- _WHAT TO PRODUCE_: Look at the entries below and restate word for word the lines from the first through the one that has "My wishlist (609, 2317)".

─── EXERCISE MATERIALS

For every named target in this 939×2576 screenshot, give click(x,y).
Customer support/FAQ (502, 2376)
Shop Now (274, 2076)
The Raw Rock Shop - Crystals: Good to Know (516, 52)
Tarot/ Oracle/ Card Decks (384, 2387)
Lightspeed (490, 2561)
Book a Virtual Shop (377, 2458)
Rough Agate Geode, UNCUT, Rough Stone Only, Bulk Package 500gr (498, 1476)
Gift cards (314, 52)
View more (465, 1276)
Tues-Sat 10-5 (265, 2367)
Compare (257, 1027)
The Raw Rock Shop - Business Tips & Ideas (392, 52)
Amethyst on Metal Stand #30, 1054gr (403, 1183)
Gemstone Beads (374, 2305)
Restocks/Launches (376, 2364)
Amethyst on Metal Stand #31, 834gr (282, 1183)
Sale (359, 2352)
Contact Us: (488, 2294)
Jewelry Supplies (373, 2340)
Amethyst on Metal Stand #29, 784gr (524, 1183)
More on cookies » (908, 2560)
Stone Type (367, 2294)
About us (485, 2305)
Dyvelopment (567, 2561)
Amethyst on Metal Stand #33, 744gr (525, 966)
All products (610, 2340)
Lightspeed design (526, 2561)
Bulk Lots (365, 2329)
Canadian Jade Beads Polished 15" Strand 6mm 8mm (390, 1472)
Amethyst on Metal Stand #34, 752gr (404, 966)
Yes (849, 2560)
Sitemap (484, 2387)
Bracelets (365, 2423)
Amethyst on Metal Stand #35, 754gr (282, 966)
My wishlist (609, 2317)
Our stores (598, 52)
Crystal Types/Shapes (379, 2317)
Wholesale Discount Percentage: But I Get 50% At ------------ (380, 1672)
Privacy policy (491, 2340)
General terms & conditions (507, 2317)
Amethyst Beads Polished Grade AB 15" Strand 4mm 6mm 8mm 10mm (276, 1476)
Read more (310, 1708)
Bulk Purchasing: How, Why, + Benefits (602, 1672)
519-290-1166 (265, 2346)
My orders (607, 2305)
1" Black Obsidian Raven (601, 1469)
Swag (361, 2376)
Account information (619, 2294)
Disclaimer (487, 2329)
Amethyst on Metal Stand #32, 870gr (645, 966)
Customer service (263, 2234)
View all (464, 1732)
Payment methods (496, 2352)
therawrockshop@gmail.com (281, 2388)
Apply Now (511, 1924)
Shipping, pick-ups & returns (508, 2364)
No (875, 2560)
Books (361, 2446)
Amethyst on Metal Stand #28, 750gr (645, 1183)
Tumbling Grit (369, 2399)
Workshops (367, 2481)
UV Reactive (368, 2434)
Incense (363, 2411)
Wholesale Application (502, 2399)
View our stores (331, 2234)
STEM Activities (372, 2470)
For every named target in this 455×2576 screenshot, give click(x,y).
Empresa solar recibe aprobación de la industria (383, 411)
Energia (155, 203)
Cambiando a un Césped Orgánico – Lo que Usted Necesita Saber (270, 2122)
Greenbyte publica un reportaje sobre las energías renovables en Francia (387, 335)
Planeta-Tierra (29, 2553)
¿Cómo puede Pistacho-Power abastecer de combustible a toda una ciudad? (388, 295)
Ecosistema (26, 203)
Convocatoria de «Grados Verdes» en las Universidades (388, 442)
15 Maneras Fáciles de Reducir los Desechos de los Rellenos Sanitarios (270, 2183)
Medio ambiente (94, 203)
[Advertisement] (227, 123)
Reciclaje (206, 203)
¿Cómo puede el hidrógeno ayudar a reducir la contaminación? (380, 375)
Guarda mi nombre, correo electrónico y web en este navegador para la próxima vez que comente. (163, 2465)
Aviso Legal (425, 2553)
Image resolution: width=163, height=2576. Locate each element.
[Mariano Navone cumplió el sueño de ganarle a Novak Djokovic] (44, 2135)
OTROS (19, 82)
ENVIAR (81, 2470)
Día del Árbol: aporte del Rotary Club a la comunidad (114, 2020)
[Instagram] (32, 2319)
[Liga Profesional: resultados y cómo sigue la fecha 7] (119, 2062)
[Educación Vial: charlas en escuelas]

──────

- _ANSWER TO THE PROBLEM_:
For every named target in this 939×2576 screenshot, give click(x,y).
Customer support/FAQ (502, 2376)
Shop Now (274, 2076)
The Raw Rock Shop - Crystals: Good to Know (516, 52)
Tarot/ Oracle/ Card Decks (384, 2387)
Lightspeed (490, 2561)
Book a Virtual Shop (377, 2458)
Rough Agate Geode, UNCUT, Rough Stone Only, Bulk Package 500gr (498, 1476)
Gift cards (314, 52)
View more (465, 1276)
Tues-Sat 10-5 (265, 2367)
Compare (257, 1027)
The Raw Rock Shop - Business Tips & Ideas (392, 52)
Amethyst on Metal Stand #30, 1054gr (403, 1183)
Gemstone Beads (374, 2305)
Restocks/Launches (376, 2364)
Amethyst on Metal Stand #31, 834gr (282, 1183)
Sale (359, 2352)
Contact Us: (488, 2294)
Jewelry Supplies (373, 2340)
Amethyst on Metal Stand #29, 784gr (524, 1183)
More on cookies » (908, 2560)
Stone Type (367, 2294)
About us (485, 2305)
Dyvelopment (567, 2561)
Amethyst on Metal Stand #33, 744gr (525, 966)
All products (610, 2340)
Lightspeed design (526, 2561)
Bulk Lots (365, 2329)
Canadian Jade Beads Polished 15" Strand 6mm 8mm (390, 1472)
Amethyst on Metal Stand #34, 752gr (404, 966)
Yes (849, 2560)
Sitemap (484, 2387)
Bracelets (365, 2423)
Amethyst on Metal Stand #35, 754gr (282, 966)
My wishlist (609, 2317)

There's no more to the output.